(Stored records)
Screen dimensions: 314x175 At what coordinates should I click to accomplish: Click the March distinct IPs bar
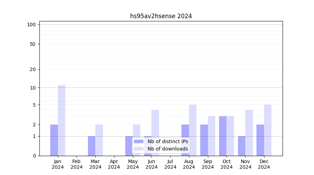pyautogui.click(x=91, y=146)
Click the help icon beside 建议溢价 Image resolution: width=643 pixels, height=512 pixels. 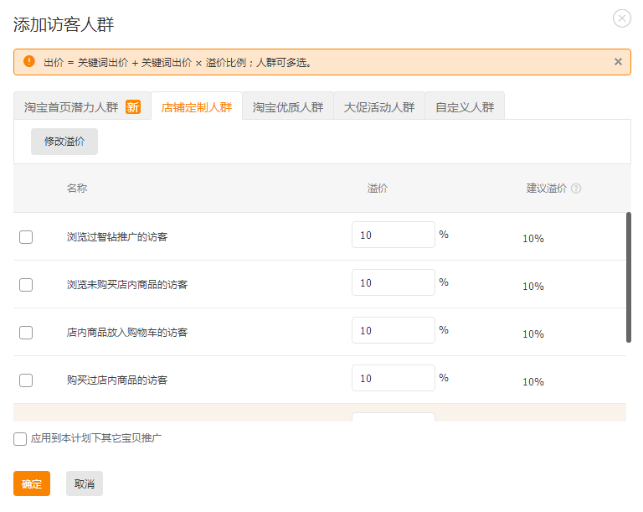click(x=576, y=189)
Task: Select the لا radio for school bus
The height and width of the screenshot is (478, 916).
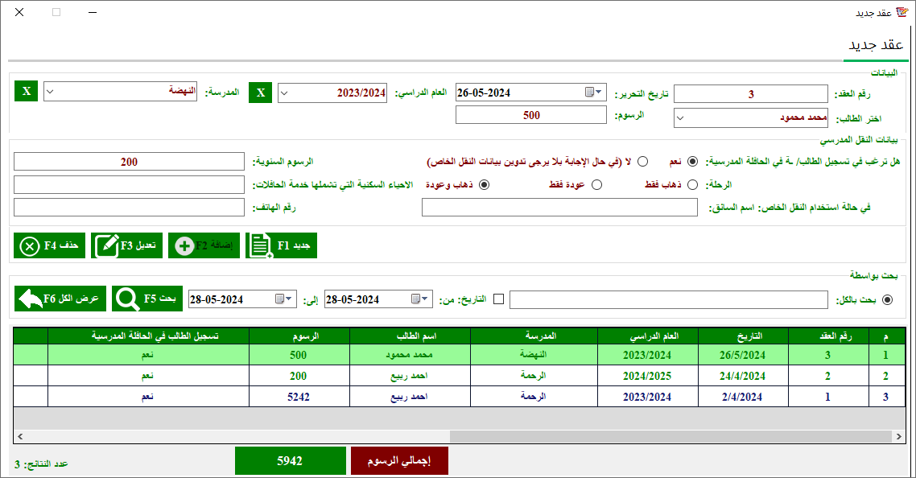Action: pos(642,162)
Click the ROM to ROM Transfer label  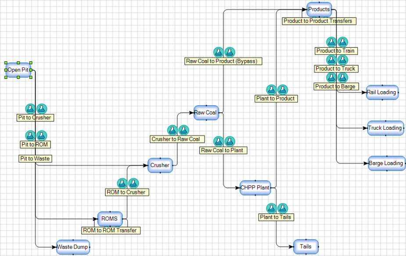pos(111,230)
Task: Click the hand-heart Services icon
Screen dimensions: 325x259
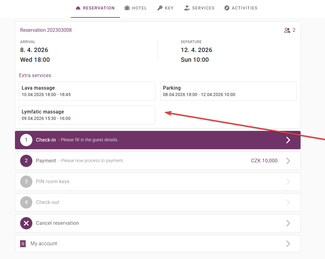Action: [187, 8]
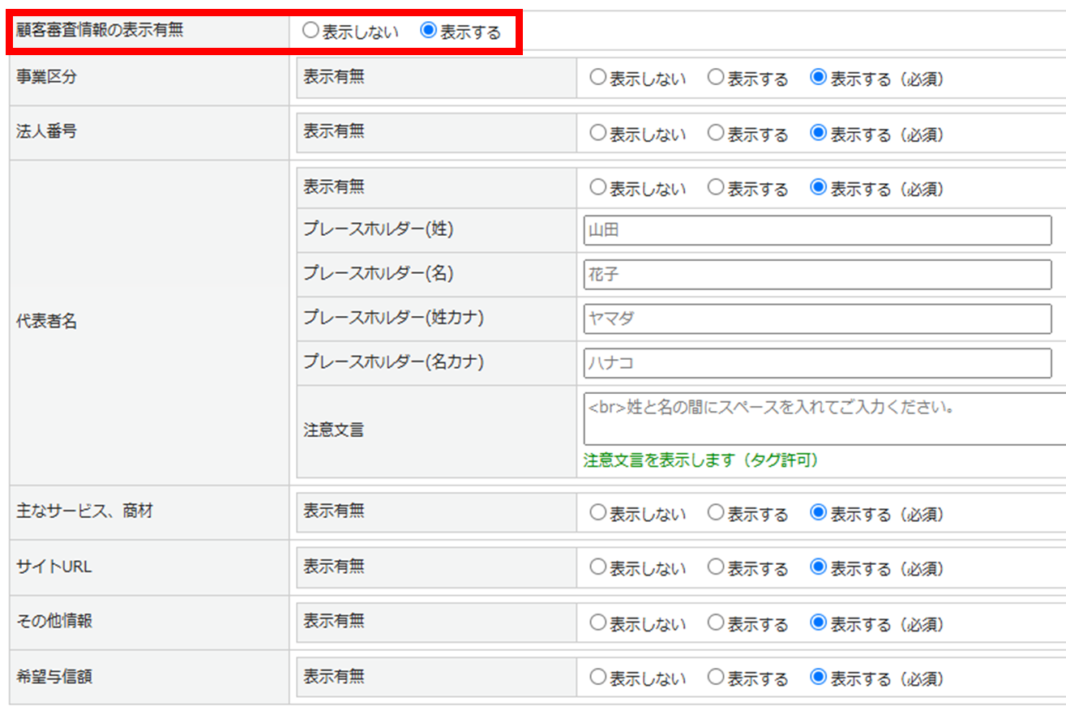Set 法人番号 to 表示する（必須）

[819, 133]
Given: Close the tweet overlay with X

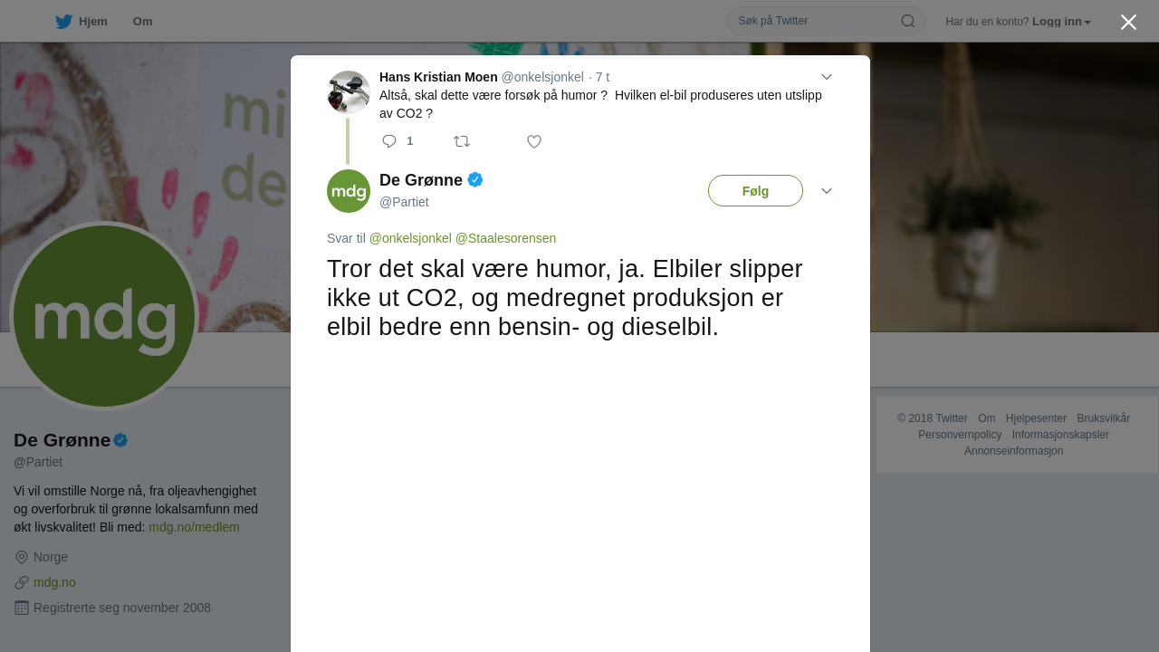Looking at the screenshot, I should click(1128, 22).
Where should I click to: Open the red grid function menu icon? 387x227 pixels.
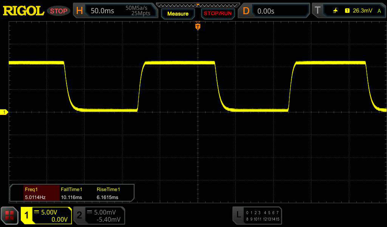point(9,216)
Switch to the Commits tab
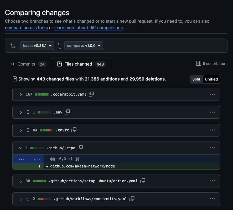 [28, 64]
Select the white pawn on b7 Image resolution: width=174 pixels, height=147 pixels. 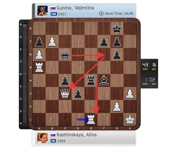52,42
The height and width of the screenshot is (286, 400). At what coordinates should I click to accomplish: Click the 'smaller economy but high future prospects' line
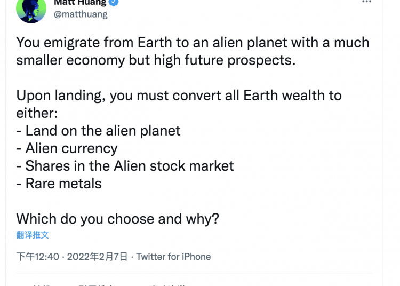pos(155,60)
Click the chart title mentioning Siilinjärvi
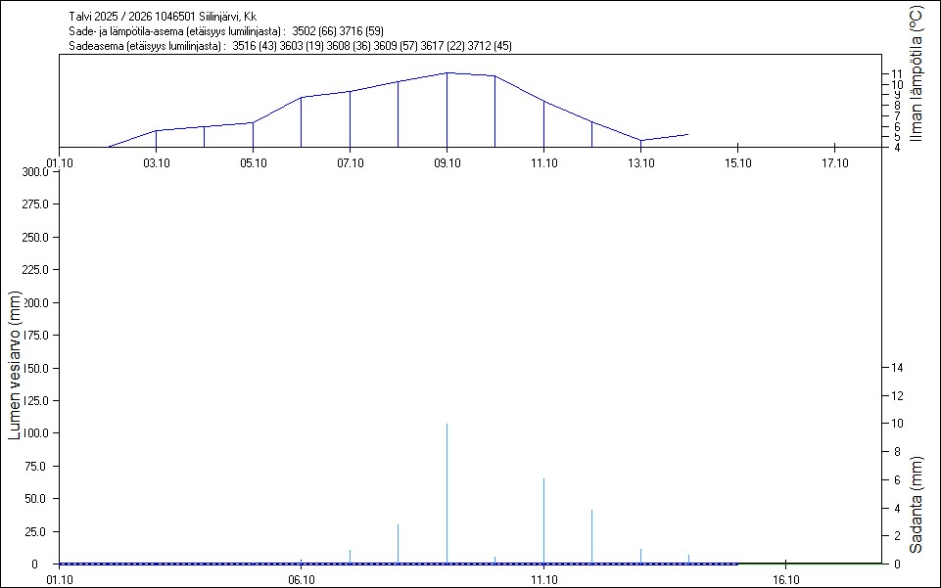 (x=164, y=17)
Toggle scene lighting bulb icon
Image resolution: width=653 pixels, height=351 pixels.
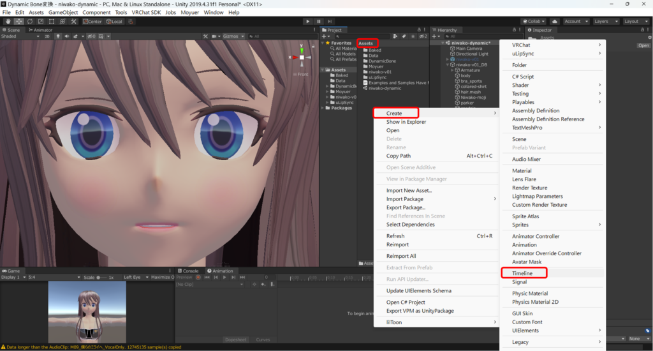click(58, 36)
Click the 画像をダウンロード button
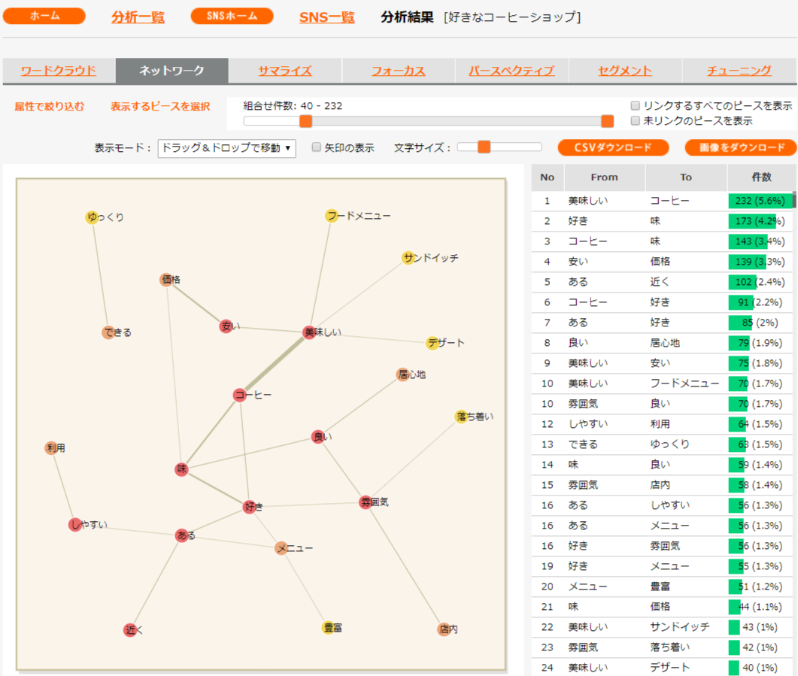This screenshot has width=798, height=676. (x=740, y=147)
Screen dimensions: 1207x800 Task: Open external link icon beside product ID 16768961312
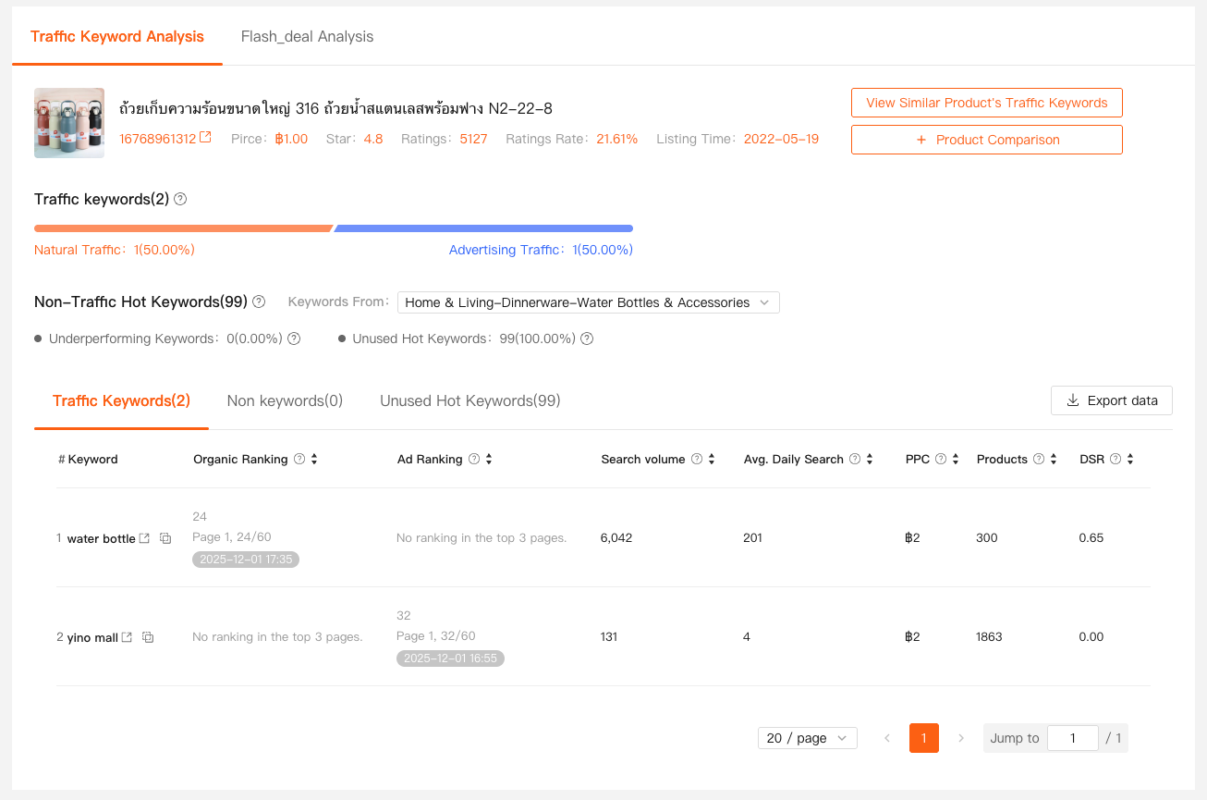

WHAT YOU SHOULD DO: Which lines above hold the string "Task"? Copy every one of them.

YOUR SOLUTION:
Task: Select the لا radio for school bus
Task: Click the hand-heart Services icon
Screen dimensions: 1207x800 Task: Open external link icon beside product ID 16768961312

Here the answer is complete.